Advanced Cell Technology, Inc. has reported for the first time a robust and highly efficient process for the generation of high-purity hepatocytes (liver cells).

The research, described online (ahead of print) in the journal STEM CELLS, signifies a significant step towards the efficient generation of hepatocytes for use in regenerative medicine and drug discovery. Moreover, the research represents another one of Advanced Cell Technology ' s efforts aimed at the large-scale differentiation of human embryonic stem cells (hESCs) into critical replacement cell types. In addition to demonstrating the efficient generation of hepatocytes in research published today, the company has made significant progress in the generation of retinal pigmented epithelial (RPE) cells to treat retinal degenerative diseases and the generation of hemangioblasts to treat vascular disease as well as to create a large-scale and donorless source of red blood cells and platelets.

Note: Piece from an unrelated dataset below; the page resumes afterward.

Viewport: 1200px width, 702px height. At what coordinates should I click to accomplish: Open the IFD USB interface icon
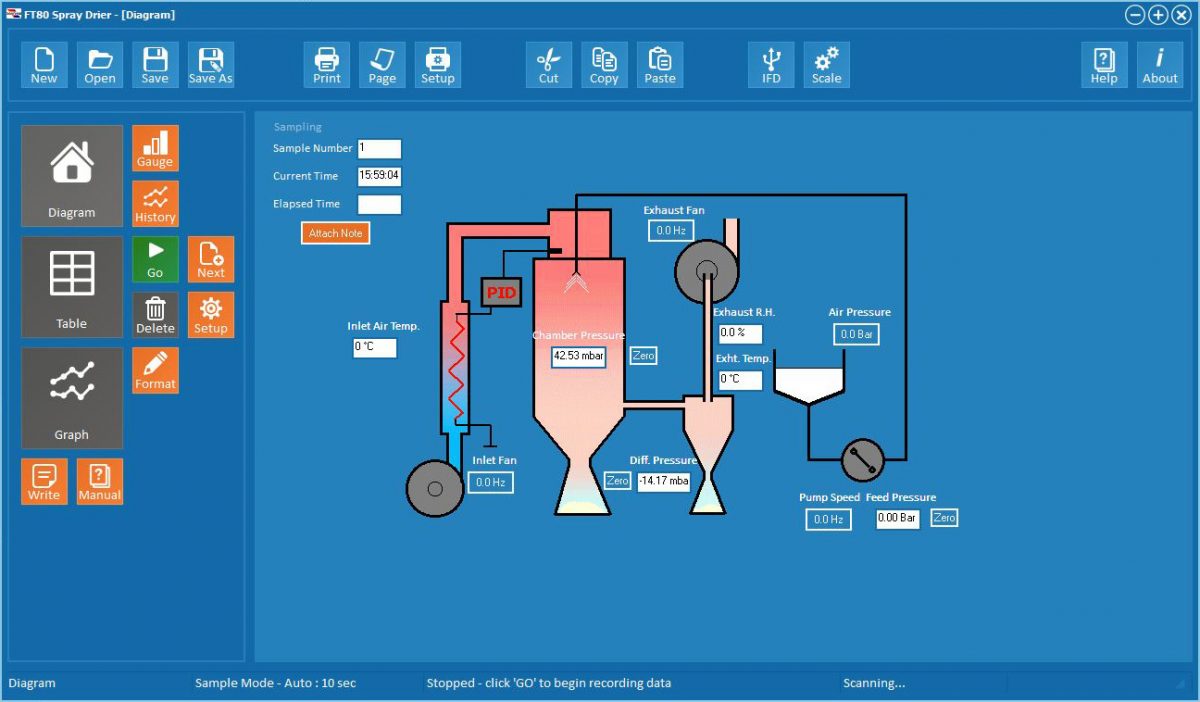tap(771, 65)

Two hallmarks of embryonic stem cells, their versatility and capacity for unlimited self renewal, suggest the cells could serve as a potentially inexhaustible source of cells for replacement therapy. As with other tissues, there is a scarcity of donor livers and hepatocytes, which is compounded by the low recovery and proliferative capacity of adult hepatocytes. In addition to the cells ' potential use for the treatment of liver disease, hESC-derived hepatocytes could also provide a valuable model for novel pharmaceutical drug discovery assays as well as new drug metabolism and cytotoxicity screens, particularly because the liver is a major site for detoxification.

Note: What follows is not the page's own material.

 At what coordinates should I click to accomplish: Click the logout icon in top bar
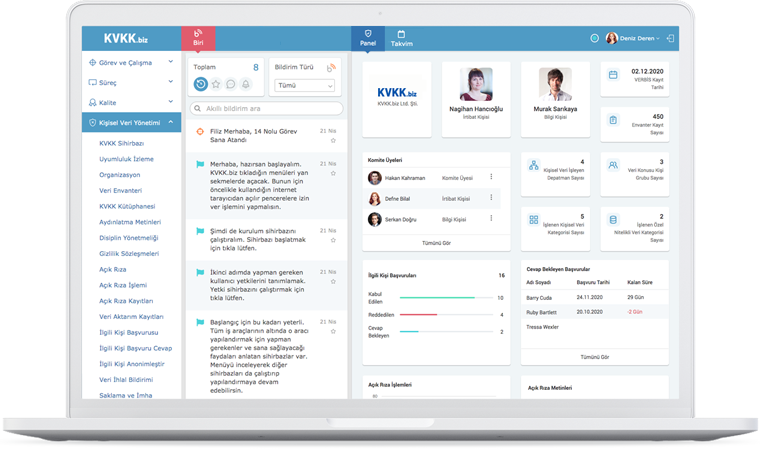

“ We have established a highly-efficient method for deriving hepatocytes from stem cells that mirrors events in embryonic development, ” said Robert Lanza, M.D., Chief Scientific Officer at Advanced Cell Technology, Inc. and senior author of the study. “ Large scale production of hepatocytes using this method should greatly bolster their applications in basic research, clinical medicine and preclinical drug discovery. ”

The method reported yielded synchronous populations of hepatocytes that were generated in clinically preferred conditions with minimum use of serum and cell feeders. Highly enriched populations of definitive endoderm (DE) were generated from hESCs and then induced to differentiate along the hepatic lineage by the sequential addition of inducing factors implicated in physiological hepatogenesis. The differentiation process was largely uniform with cell cultures progressively expressing increasing numbers of hepatic lineage markers. The hepatocytes exhibited functional hepatic characteristics such as glycogen storage, indocyanine green uptake and release, and albumin secretion. In an animal model of acute liver injury, the hESC-DE cells differentiated into hepatocytes and successfully repopulated the damaged liver.

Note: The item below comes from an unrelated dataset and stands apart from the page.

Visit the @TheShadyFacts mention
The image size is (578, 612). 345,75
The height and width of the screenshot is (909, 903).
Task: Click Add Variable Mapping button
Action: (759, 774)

“ I am delighted with the tremendous progress our scientists are making to generate a variety of important functional cells types and refine our cell differentiation process, ” stated William M. Caldwell IV, CEO and Chairman of Advanced Cell Technology. “ These cells have the potential to benefit many Americans suffering from serious and potentially life-threatening diseases with few if any alternatives. We are committed to developing new methods to help translate our stem cell technology into the clinic and are seeking partners for some of our newest scientific advances. ”

Other authors on the paper were Dr. Sadhana Agawal (first author of the study) and Katherine Holton, a senior research associate at Advanced Cell Technology, Inc.